- [The task]:
Update the items below, from the line containing "You are a computer-use agent." through the end, by replacing "sunny" with "cloudy" and keeping everything else the same. Leave the pictures out of your answer.

- [Data for processing]:
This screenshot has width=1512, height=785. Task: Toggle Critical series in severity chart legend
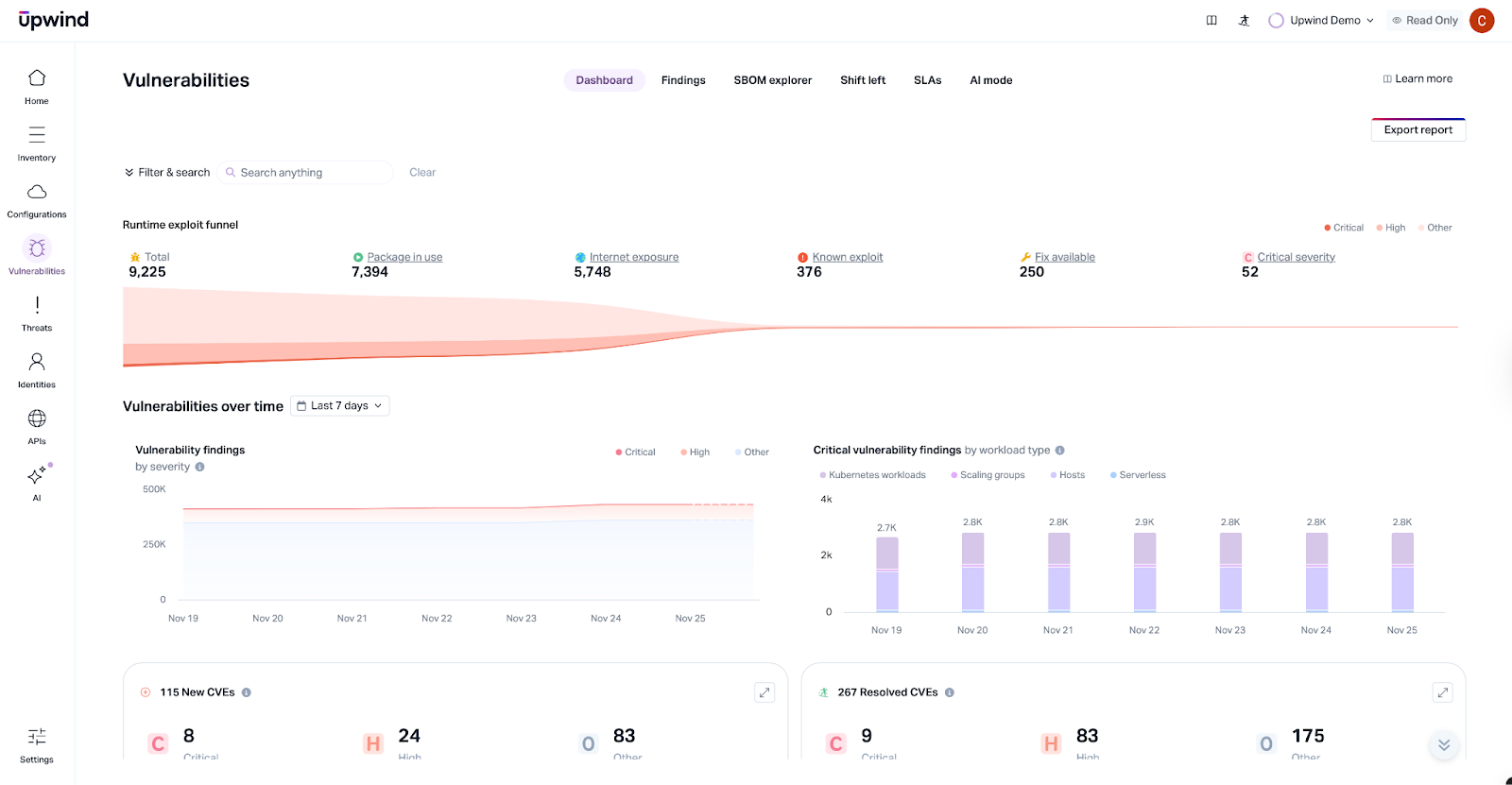(635, 452)
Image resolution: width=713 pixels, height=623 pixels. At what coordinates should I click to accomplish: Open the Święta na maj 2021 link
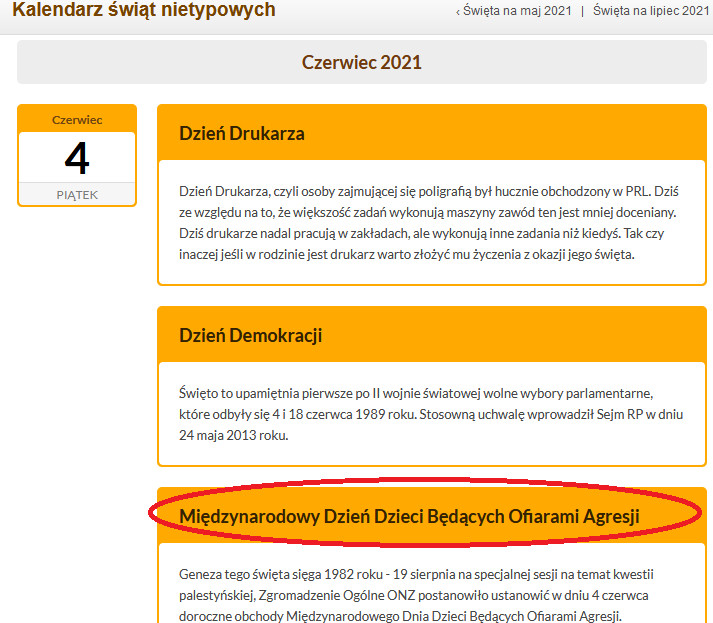[518, 11]
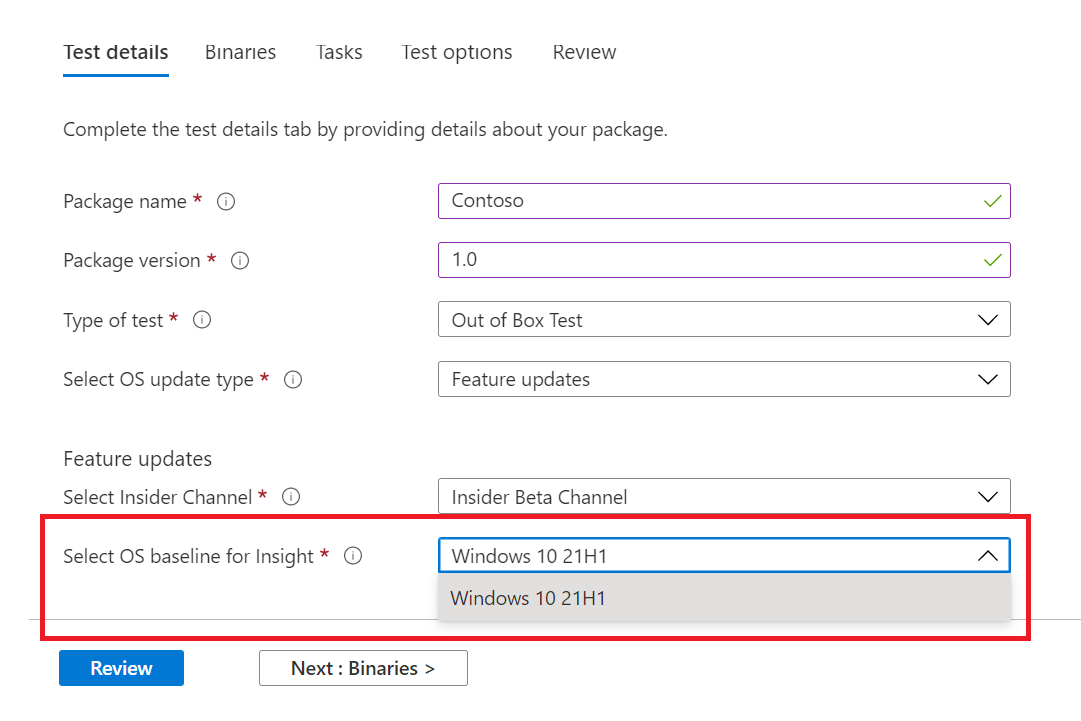Click the blue Review button
Viewport: 1081px width, 721px height.
(121, 668)
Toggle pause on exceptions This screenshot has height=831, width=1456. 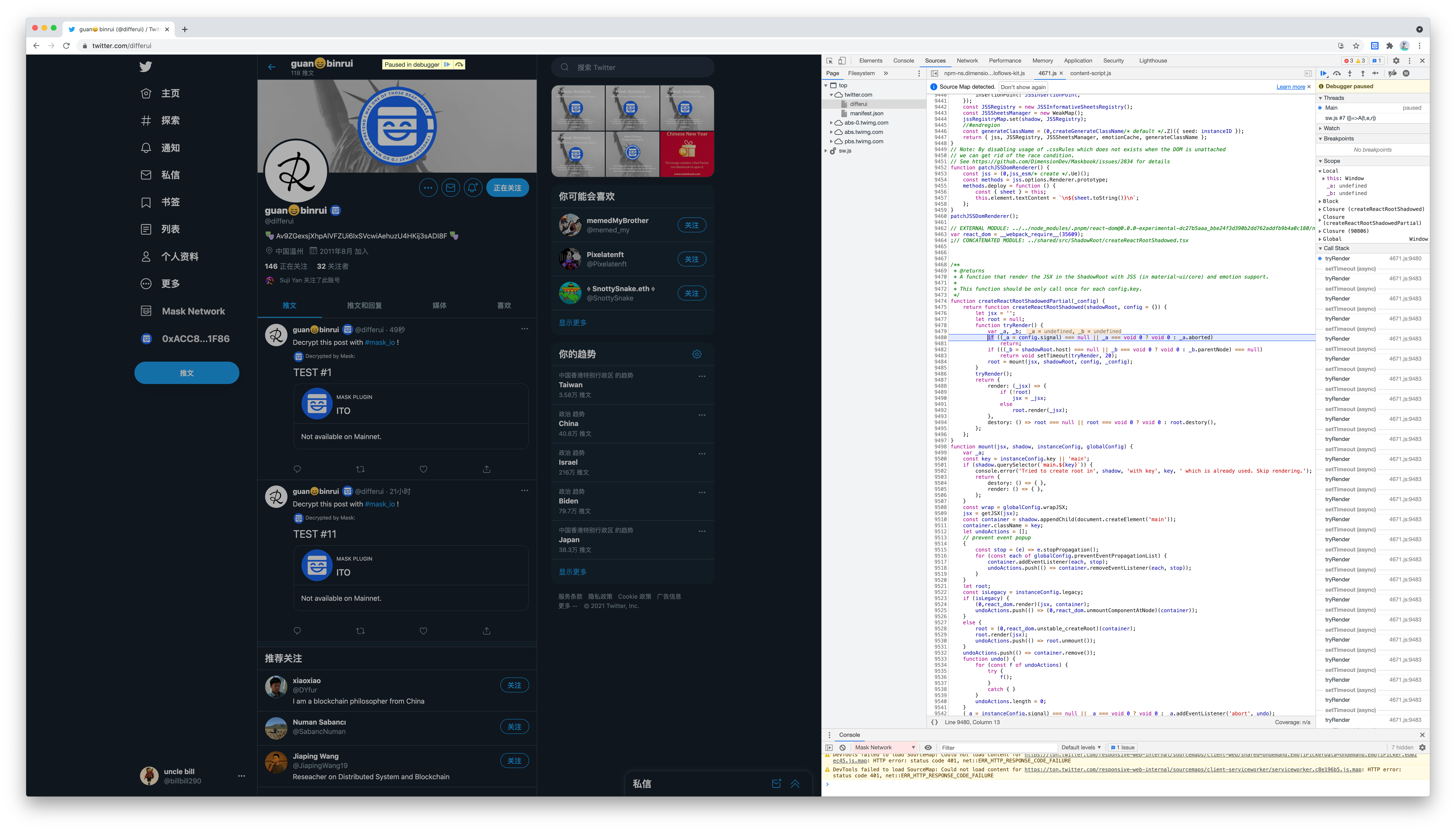click(1406, 73)
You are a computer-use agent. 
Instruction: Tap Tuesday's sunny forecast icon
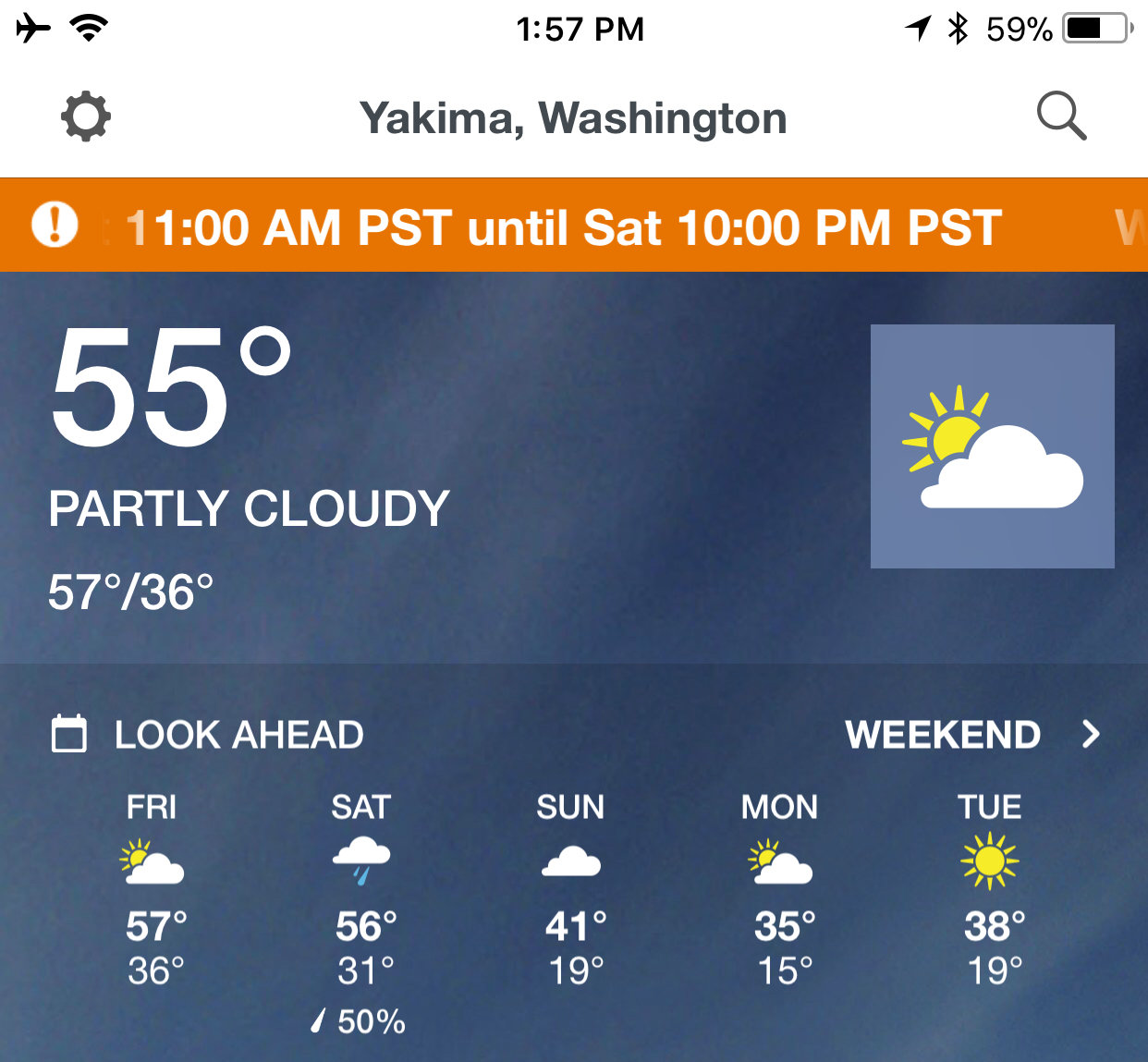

- [Task solution]:
You are a computer-use agent. 
Instruction: Tap Tuesday's cloudy forecast icon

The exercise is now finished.